A Synthetic Biology Approach to Multicellular Patterning

  • TWCF Number:

    0339

  • Project Duration:

    September 1, 2018 - August 31, 2021

  • Core Funding Area:

    Big Questions

  • Region:

    North America

  • Amount Awarded:

    $330,000

  • Grant DOI*:

    https://doi.org/10.54224/20339

  • *A Grant DOI (digital object identifier) is a unique, open, global, persistent and machine-actionable identifier for a grant.

Director: Hon Man Alex Ng

Institution: California Institute of Technology

The transformation of individual cells into a complex, highly-organized multicellular structure is one of the most astonishing processes in biology. To achieve successful organization of trillions of cells in diverse states, these cells must continually produce and respond to a constantly changing stream of information in their local environments. Understanding these information processing mechanisms is critical to understanding multicellular development. However, it is difficult to explore this information processing behavior in natural organisms as they develop due to the many real-world challenges that are encountered—cross-talk between concurrent processes, pleiotropic effects of genetic perturbations, and the difficulty of controlling circuit architectures, to name a few.

Employing engineered cells would allow researchers to isolate the activities being studied and remove external distractions and challenges. Recent advances in genome engineering, reconstitution of morphogen gradients, and quantitative live cell analysis make this “synthetic biology” approach possible for the first time. This project will leverage synthetic biology approaches to design, construct, and analyze a broad​ range of genetic circuits operating within and between individual cells, observe what kinds of multicellular patterns each one can produce, and quantify what tradeoffs exist between different designs.

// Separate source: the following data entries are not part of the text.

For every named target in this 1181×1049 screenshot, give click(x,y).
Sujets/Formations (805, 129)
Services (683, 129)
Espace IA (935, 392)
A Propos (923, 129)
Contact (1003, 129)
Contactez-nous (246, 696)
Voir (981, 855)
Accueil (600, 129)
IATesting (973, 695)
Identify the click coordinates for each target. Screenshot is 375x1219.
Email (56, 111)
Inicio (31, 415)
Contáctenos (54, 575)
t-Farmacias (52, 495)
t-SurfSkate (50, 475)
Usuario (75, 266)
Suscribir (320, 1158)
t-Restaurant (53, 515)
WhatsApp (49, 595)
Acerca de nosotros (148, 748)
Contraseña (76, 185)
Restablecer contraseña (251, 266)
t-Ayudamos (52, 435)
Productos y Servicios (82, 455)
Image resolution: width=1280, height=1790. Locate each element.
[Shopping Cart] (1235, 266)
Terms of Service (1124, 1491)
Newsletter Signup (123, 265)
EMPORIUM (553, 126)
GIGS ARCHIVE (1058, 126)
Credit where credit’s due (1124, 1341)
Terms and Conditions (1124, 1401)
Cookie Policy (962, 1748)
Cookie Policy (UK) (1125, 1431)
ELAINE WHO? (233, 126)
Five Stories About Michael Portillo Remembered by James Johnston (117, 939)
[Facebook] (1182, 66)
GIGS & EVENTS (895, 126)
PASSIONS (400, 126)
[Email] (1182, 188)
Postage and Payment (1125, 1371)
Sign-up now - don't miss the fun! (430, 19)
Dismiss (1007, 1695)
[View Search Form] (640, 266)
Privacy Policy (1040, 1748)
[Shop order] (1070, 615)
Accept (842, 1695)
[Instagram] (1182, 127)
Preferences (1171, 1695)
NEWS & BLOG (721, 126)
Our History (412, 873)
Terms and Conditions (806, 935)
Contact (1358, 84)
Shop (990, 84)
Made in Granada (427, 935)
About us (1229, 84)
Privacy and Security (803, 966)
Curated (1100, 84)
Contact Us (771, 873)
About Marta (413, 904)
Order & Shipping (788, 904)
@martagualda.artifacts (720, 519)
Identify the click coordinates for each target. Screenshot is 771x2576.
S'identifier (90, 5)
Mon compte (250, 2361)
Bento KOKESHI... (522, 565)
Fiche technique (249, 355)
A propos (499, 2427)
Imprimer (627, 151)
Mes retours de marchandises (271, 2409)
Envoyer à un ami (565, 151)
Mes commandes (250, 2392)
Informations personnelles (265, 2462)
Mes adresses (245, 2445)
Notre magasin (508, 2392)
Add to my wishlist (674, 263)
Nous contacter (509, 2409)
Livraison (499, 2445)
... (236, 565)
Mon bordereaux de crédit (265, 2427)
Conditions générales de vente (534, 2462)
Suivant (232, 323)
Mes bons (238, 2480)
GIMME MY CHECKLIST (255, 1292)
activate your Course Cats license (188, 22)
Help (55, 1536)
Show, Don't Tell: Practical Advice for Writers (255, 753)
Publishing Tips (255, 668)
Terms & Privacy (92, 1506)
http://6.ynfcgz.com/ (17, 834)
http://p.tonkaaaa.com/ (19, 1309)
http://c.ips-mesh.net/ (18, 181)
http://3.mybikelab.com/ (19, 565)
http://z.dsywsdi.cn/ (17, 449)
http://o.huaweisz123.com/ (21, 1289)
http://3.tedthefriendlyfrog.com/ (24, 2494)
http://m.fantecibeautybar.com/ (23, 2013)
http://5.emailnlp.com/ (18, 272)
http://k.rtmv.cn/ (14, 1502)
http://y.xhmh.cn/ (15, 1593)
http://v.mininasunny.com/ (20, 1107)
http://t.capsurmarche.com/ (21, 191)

Alex Ng of the California Institute of Technology will engineer cells that are able to self-generate specific spatial patterns de novo through engineered morphogenetic information processing systems and design genetic circuits that implement three classic multicellular patterning behaviors. These multicellular behaviors represent crucial elementary steps that can be combined in the longer term to enable the engineering of more complex spatial structures, resembling digit patterning. This approach should reveal fundamental new information processing and design principles for multicellular pattern formation equally relevant to natural development and tissue engineering.